James Titcombe OBE, Ambassador, Baby Lifeline
We started by working with clinicians in six UK-based maternity units. Since our project took place long before COVID-19 hit, we attended the units in person and used an ethnographic approach. I’ve written about ethnography previously: in a nutshell, it is about spending time in the context where people work or live, closely observing what is going on and talking to people to understand why things happen the way they do. We spent about 400 hours in total in these units, and held over 30 interviews with maternity care staff. Those data were the building blocks of the first draft of the For Us framework.
Next, we wanted to make sure the framework made sense to the people who would be using it, so we ran a large consultation exercise with a range of maternity care stakeholders.

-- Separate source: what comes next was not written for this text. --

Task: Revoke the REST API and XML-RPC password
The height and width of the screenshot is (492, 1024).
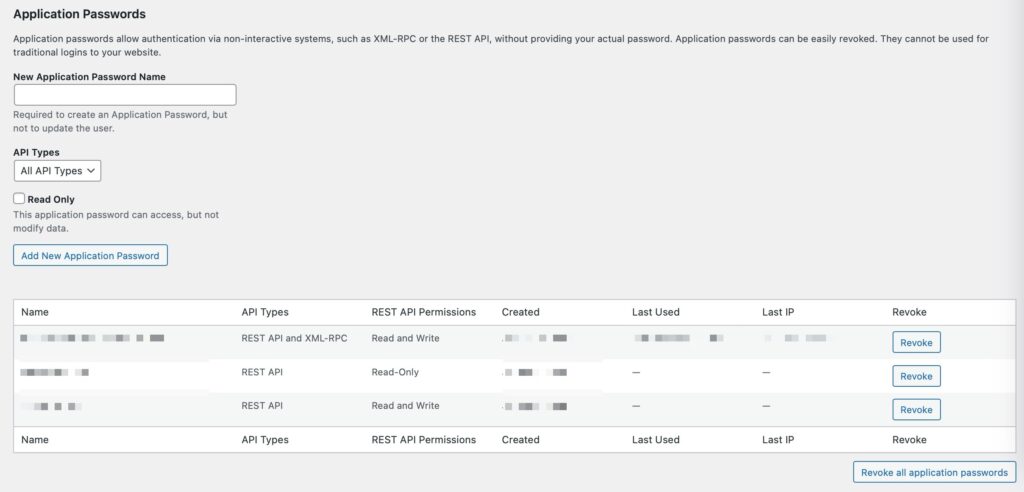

“The team at THIS institute has made real efforts to take on the views from a wide range of stakeholders at various stage of the framework development. This included being part of the SCALING authorship group, making contributors like me feel valued and active participants”
Lia Brigante, Quality Standards Advisor at The Royal College of Midwives
We involved women who had recently used maternity services and could share their lived experience. And we talked to people with specialist knowledge, including midwives and obstetricians, improvement experts, commissioners, and policy makers. We made sure we included individuals at all levels of the hierarchy to cover a broad range of experiences. Different groups had quite different perspectives and contributed in different ways, but they all added huge value to the study. It was a fantastic experience to see the For Us framework evolving to become clearer and more user-friendly, and we were so grateful for people’s generosity and willingness to work with us.
Our work on maternity safety at THIS Institute is ongoing, and we will be thinking about how the For Us framework can inform future work. The framework is an illustration of the many elements that need to be in place to achieve safety, and how social science can help us better articulate them.
“Most satisfying is the contribution this work will make to building the evidence base behind the features essential to improving the safety of maternity and neonatal services and ultimately, enabling the realisation of our most important policy objective for maternity care.”
Michele Upton, Head of Maternity and Neonatal Safety, NHS England and NHS Improvement
Doing this research meant so much more to me than the academic papers can convey. It’s been quite an emotional experience at times, and I feel enormously privileged to have been allowed into maternity units, where the lives of so many families change forever.